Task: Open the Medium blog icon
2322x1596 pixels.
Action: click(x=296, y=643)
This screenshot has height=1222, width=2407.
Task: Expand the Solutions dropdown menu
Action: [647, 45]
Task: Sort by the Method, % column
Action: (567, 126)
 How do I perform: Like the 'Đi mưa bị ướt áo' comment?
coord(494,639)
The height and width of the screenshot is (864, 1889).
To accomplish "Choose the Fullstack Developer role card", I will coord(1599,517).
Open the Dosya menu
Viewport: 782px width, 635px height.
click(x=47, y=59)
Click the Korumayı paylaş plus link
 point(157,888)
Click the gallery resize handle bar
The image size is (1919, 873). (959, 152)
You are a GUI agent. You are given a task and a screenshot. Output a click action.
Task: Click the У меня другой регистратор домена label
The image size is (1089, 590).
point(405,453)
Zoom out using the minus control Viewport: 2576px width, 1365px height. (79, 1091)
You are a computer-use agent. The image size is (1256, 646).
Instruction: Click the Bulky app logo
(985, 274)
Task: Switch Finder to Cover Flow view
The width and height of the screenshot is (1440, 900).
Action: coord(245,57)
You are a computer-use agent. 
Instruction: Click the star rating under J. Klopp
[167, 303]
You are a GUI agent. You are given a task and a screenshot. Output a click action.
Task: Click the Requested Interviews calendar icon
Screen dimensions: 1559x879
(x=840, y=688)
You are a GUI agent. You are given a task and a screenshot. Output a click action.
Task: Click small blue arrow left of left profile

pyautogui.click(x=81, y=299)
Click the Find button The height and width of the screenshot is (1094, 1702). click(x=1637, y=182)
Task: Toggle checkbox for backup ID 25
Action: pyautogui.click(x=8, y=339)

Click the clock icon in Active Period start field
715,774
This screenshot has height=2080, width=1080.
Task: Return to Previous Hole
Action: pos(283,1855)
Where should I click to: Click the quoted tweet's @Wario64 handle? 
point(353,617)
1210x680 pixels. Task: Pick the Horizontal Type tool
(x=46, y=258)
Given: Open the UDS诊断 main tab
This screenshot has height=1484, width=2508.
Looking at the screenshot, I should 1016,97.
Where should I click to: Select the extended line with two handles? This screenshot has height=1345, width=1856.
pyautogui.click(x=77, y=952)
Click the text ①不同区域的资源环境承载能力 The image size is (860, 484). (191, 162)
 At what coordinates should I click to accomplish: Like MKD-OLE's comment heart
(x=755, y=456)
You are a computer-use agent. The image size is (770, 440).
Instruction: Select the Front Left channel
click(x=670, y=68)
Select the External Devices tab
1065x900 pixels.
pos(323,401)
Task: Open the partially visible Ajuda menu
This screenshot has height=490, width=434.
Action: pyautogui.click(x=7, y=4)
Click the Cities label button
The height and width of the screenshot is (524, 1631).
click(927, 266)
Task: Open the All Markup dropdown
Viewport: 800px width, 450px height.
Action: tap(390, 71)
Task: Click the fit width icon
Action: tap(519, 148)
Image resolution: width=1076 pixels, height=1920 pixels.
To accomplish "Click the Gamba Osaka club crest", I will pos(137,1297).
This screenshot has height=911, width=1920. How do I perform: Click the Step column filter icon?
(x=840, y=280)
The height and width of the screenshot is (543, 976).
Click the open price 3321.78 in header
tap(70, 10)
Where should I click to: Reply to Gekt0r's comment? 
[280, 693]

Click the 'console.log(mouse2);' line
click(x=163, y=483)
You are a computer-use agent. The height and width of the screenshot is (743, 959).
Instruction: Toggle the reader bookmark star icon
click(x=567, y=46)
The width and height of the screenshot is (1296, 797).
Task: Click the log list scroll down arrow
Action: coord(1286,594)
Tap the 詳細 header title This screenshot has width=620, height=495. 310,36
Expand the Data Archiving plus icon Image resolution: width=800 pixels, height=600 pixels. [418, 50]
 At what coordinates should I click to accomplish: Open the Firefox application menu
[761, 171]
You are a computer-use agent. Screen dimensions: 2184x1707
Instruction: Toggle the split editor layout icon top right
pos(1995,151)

· · · · · · ·

**Written task:** Please rewrite all the entries above as a Markdown table with the columns No. and Text, giving each line its own numbered row and leaving out blank lines.

**Solved exercise:**
| No. | Text |
|---|---|
| 1 | Task: Open the Medium blog icon |
| 2 | 2322x1596 pixels. |
| 3 | Action: click(x=296, y=643) |
| 4 | This screenshot has height=1222, width=2407. |
| 5 | Task: Expand the Solutions dropdown menu |
| 6 | Action: [647, 45] |
| 7 | Task: Sort by the Method, % column |
| 8 | Action: (567, 126) |
| 9 |  How do I perform: Like the 'Đi mưa bị ướt áo' comment? |
| 10 | coord(494,639) |
| 11 | The height and width of the screenshot is (864, 1889). |
| 12 | To accomplish "Choose the Fullstack Developer role card", I will coord(1599,517). |
| 13 | Open the Dosya menu |
| 14 | Viewport: 782px width, 635px height. |
| 15 | click(x=47, y=59) |
| 16 | Click the Korumayı paylaş plus link |
| 17 |  point(157,888) |
| 18 | Click the gallery resize handle bar |
| 19 | The image size is (1919, 873). (959, 152) |
| 20 | You are a GUI agent. You are given a task and a screenshot. Output a click action. |
| 21 | Task: Click the У меня другой регистратор домена label |
| 22 | The image size is (1089, 590). |
| 23 | point(405,453) |
| 24 | Zoom out using the minus control Viewport: 2576px width, 1365px height. (79, 1091) |
| 25 | You are a computer-use agent. The image size is (1256, 646). |
| 26 | Instruction: Click the Bulky app logo |
| 27 | (985, 274) |
| 28 | Task: Switch Finder to Cover Flow view |
| 29 | The width and height of the screenshot is (1440, 900). |
| 30 | Action: coord(245,57) |
| 31 | You are a computer-use agent.  |
| 32 | Instruction: Click the star rating under J. Klopp |
| 33 | [167, 303] |
| 34 | You are a GUI agent. You are given a task and a screenshot. Output a click action. |
| 35 | Task: Click the Requested Interviews calendar icon |
| 36 | Screen dimensions: 1559x879 |
| 37 | (x=840, y=688) |
| 38 | You are a GUI agent. You are given a task and a screenshot. Output a click action. |
| 39 | Task: Click small blue arrow left of left profile |
| 40 | pyautogui.click(x=81, y=299) |
| 41 | Click the Find button The height and width of the screenshot is (1094, 1702). click(x=1637, y=182) |
| 42 | Task: Toggle checkbox for backup ID 25 |
| 43 | Action: pyautogui.click(x=8, y=339) |
| 44 | Click the clock icon in Active Period start field |
| 45 | 715,774 |
| 46 | This screenshot has height=2080, width=1080. |
| 47 | Task: Return to Previous Hole |
| 48 | Action: pos(283,1855) |
| 49 | Where should I click to: Click the quoted tweet's @Wario64 handle?  |
| 50 | point(353,617) |
| 51 | 1210x680 pixels. Task: Pick the Horizontal Type tool |
| 52 | (x=46, y=258) |
| 53 | Given: Open the UDS诊断 main tab |
| 54 | This screenshot has height=1484, width=2508. |
| 55 | Looking at the screenshot, I should 1016,97. |
| 56 | Where should I click to: Select the extended line with two handles? This screenshot has height=1345, width=1856. |
| 57 | pyautogui.click(x=77, y=952) |
| 58 | Click the text ①不同区域的资源环境承载能力 The image size is (860, 484). (191, 162) |
| 59 |  At what coordinates should I click to accomplish: Like MKD-OLE's comment heart |
| 60 | (x=755, y=456) |
| 61 | You are a computer-use agent. The image size is (770, 440). |
| 62 | Instruction: Select the Front Left channel |
| 63 | click(x=670, y=68) |
| 64 | Select the External Devices tab |
| 65 | 1065x900 pixels. |
| 66 | pos(323,401) |
| 67 | Task: Open the partially visible Ajuda menu |
| 68 | This screenshot has height=490, width=434. |
| 69 | Action: pyautogui.click(x=7, y=4) |
| 70 | Click the Cities label button |
| 71 | The height and width of the screenshot is (524, 1631). |
| 72 | click(927, 266) |
| 73 | Task: Open the All Markup dropdown |
| 74 | Viewport: 800px width, 450px height. |
| 75 | Action: tap(390, 71) |
| 76 | Task: Click the fit width icon |
| 77 | Action: tap(519, 148) |
| 78 | Image resolution: width=1076 pixels, height=1920 pixels. |
| 79 | To accomplish "Click the Gamba Osaka club crest", I will pos(137,1297). |
| 80 | This screenshot has height=911, width=1920. How do I perform: Click the Step column filter icon? |
| 81 | (x=840, y=280) |
| 82 | The height and width of the screenshot is (543, 976). |
| 83 | Click the open price 3321.78 in header |
| 84 | tap(70, 10) |
| 85 | Where should I click to: Reply to Gekt0r's comment?  |
| 86 | [280, 693] |
| 87 | Click the 'console.log(mouse2);' line |
| 88 | click(x=163, y=483) |
| 89 | You are a computer-use agent. The height and width of the screenshot is (743, 959). |
| 90 | Instruction: Toggle the reader bookmark star icon |
| 91 | click(x=567, y=46) |
| 92 | The width and height of the screenshot is (1296, 797). |
| 93 | Task: Click the log list scroll down arrow |
| 94 | Action: coord(1286,594) |
| 95 | Tap the 詳細 header title This screenshot has width=620, height=495. 310,36 |
| 96 | Expand the Data Archiving plus icon Image resolution: width=800 pixels, height=600 pixels. [418, 50] |
| 97 |  At what coordinates should I click to accomplish: Open the Firefox application menu |
| 98 | [761, 171] |
| 99 | You are a computer-use agent. Screen dimensions: 2184x1707 |
| 100 | Instruction: Toggle the split editor layout icon top right |
| 101 | pos(1995,151) |